The "force" required for a conviction under section 288, subdivision (b)(1) must be" 'substantially different from or substantially greater than that necessary to accomplish the lewd act itself.'" (People v. Soto (2011) 51 Cal.4th 229, 242.) "[A]cts of grabbing, holding and restraining that occur in conjunction with the lewd acts themselves" are sufficient to support a finding that the lewd act was committed by means of force. (People v. Alvarez (2009) 178 Cal.App.4th 999, 1005.) The court instructed the jury accordingly.
The court instructed the jury with CALCRIM No. 1111 regarding the section 288, subdivision (b)(1) counts that the People must prove "the defendant used force, violence, duress, menace or fear of immediate and unlawful bodily injury to the child or someone else" in committing the lewd act. The instruction defines the "force" used as being "substantially different from or substantially greater than the force needed to accomplish the act itself."
"There is no language in section 288 requiring that a lewd or lascivious act be committed against the child's will." (People v. Soto, supra, 51 Cal.4th at p. 237.) "Lack of consent by the child victim is not an element of either lewd act offense defined in section 288. Nor is willingness by the child a defense to either crime." (Soto, supra, at p. 238.)

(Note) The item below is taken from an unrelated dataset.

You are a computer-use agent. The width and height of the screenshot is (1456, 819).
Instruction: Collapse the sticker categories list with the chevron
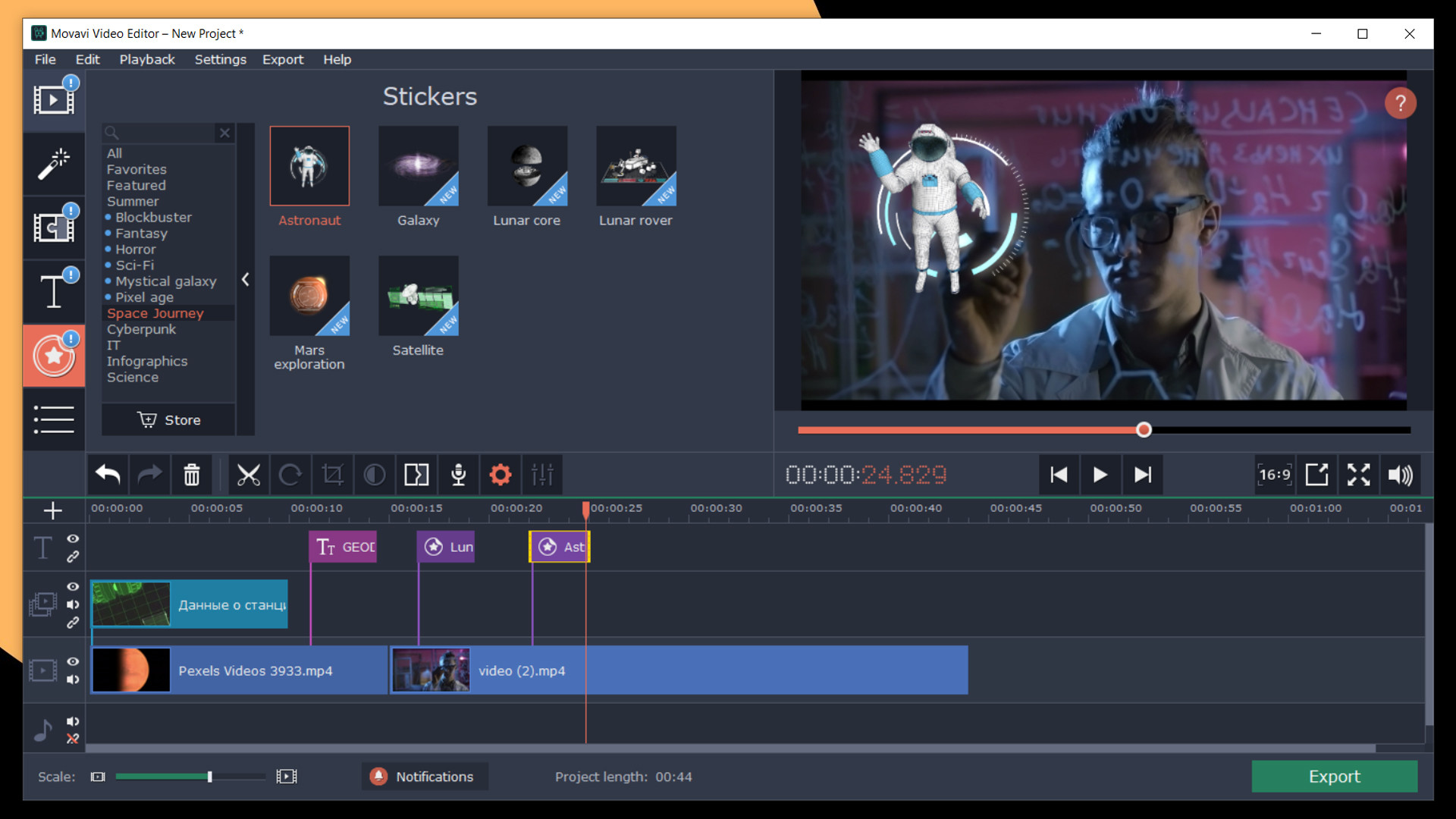(x=245, y=279)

As to count nine, J.G.'s trial testimony and her forensic interview showed that once, when she was alone with Rodriguez in his car, he unbuckled his pants, grabbed her hand and placed it on his penis, placed his hand on top of hers, and moved her hand around. This case is virtually indistinguishable from a case where the defendant grabbed his eight-year-old victim's hand, placed it on his own genitals, and rubbed himself with the victim's hand. (People v. Pitmon (1985) 170 Cal.App.3d 38, 44, disapproved of on another ground in People v. Soto, supra, 51 Cal.4th at p. 248, fn. 12.) On appeal, the defendant in Pitmon argued there was insufficient evidence to sustain a finding of force. (Pitmon, at p. 47.) The court rejected this contention, holding "[t]here can be little doubt that defendant's manipulation of [the victim's] hand as a tool to rub his genitals was a use of physical force beyond that necessary to accomplish the lewd act. The facts show defendant had hold of [the victim's] hand throughout this act." (Id. at p. 48.) Similarly, in this case, Rodriguez's act of grabbing J.G.'s hand and placing it on his penis and manipulating her hand on his penis was sufficient to support the conviction.

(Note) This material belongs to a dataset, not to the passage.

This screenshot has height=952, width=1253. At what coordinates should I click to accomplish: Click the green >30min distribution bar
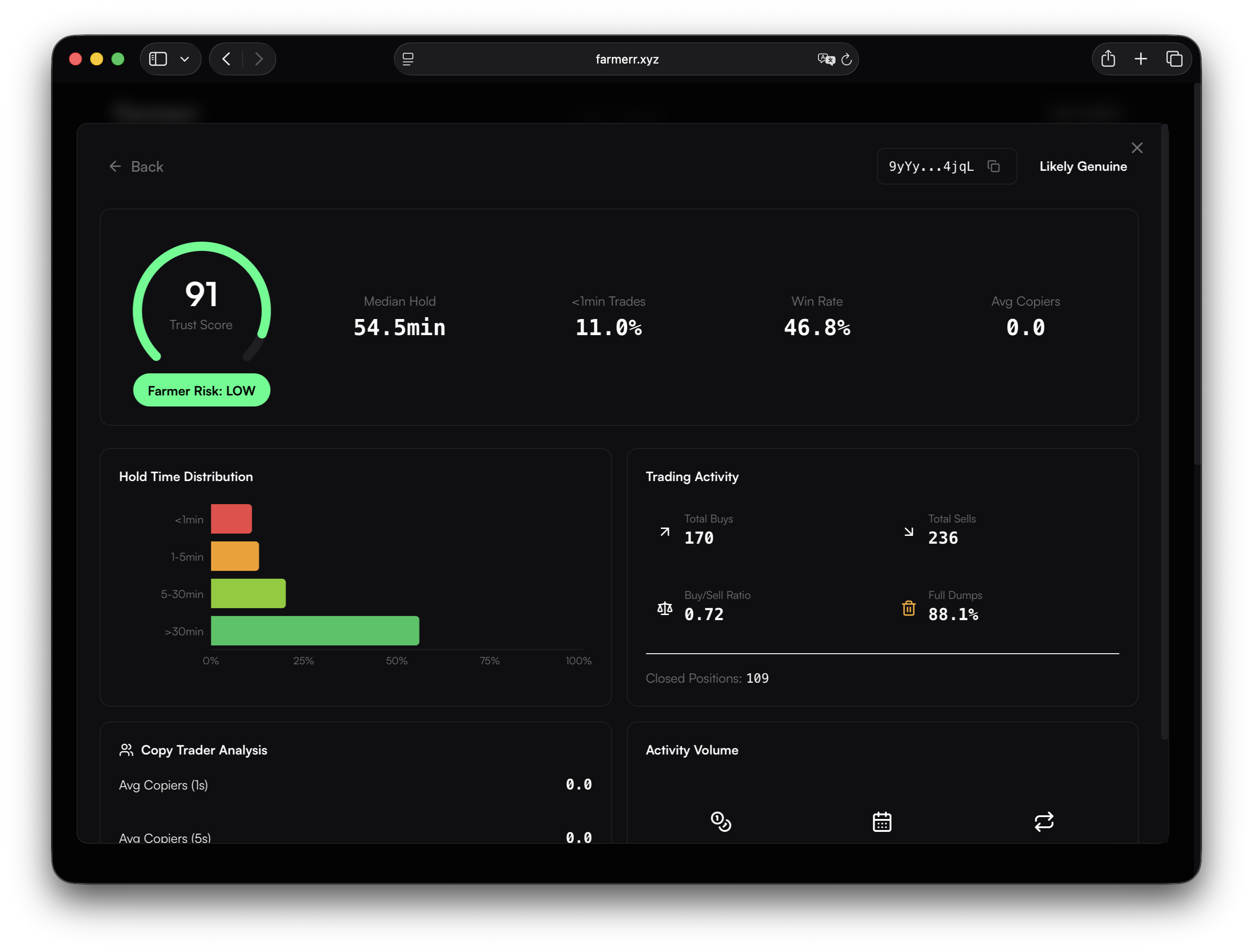tap(314, 631)
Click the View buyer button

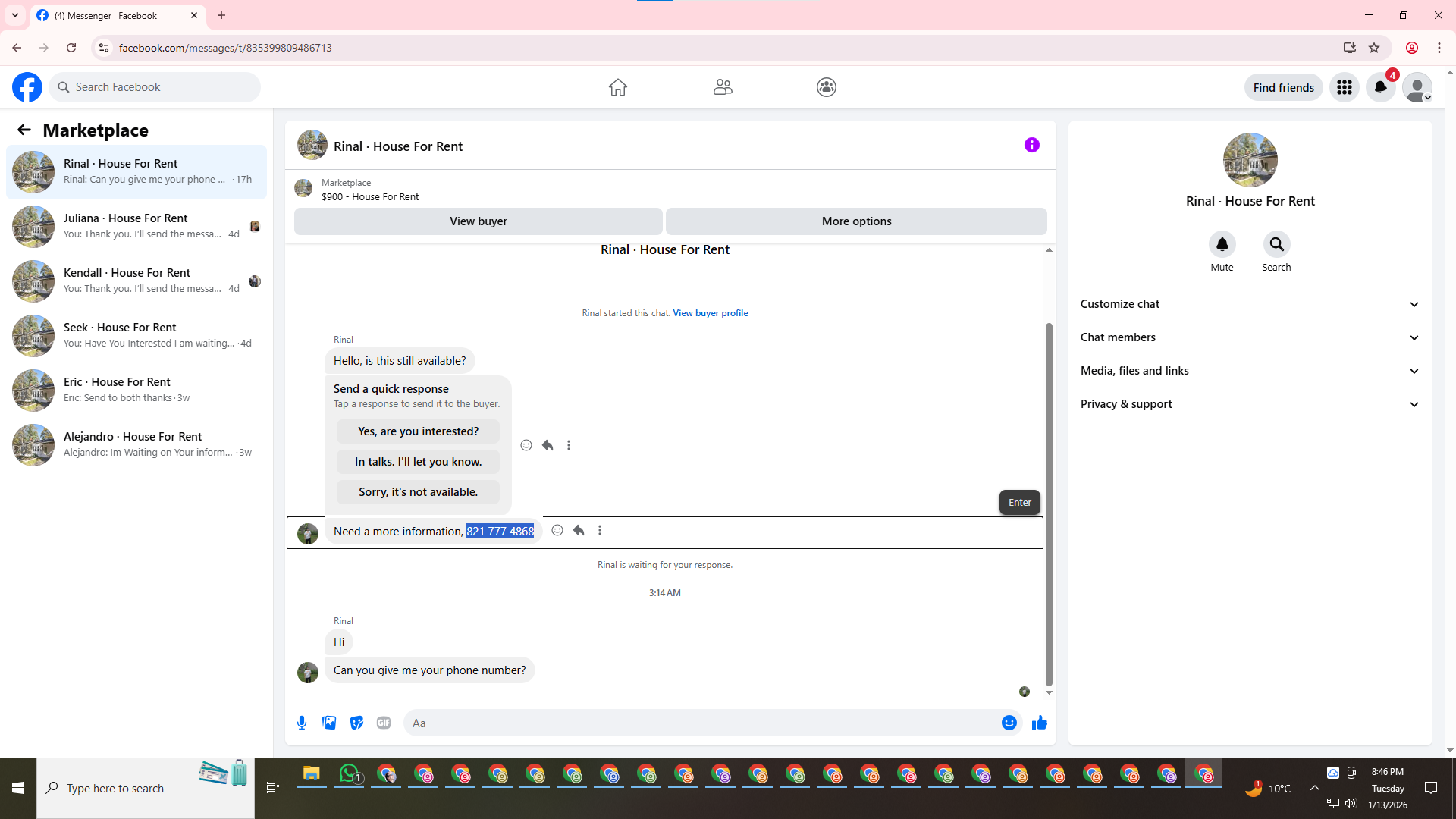(478, 221)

As to count 8, J.G. testified that in the computer room, she sat on Rodriguez's lap and after she saw the video of child pornography playing on his computer screen, he grabbed her hand and put it on his penis. The force used in this act likewise sufficed to support the verdict. (Accord, People v. Babcock (1993) 14 Cal.App.4th 383, 388 [force element met where the defendant grabbed the victims' hands and made them touch his genital area].)
DISPOSITION
The judgment is affirmed.
WE CONCUR: McCONNELL, P. J. BUCHANAN, J.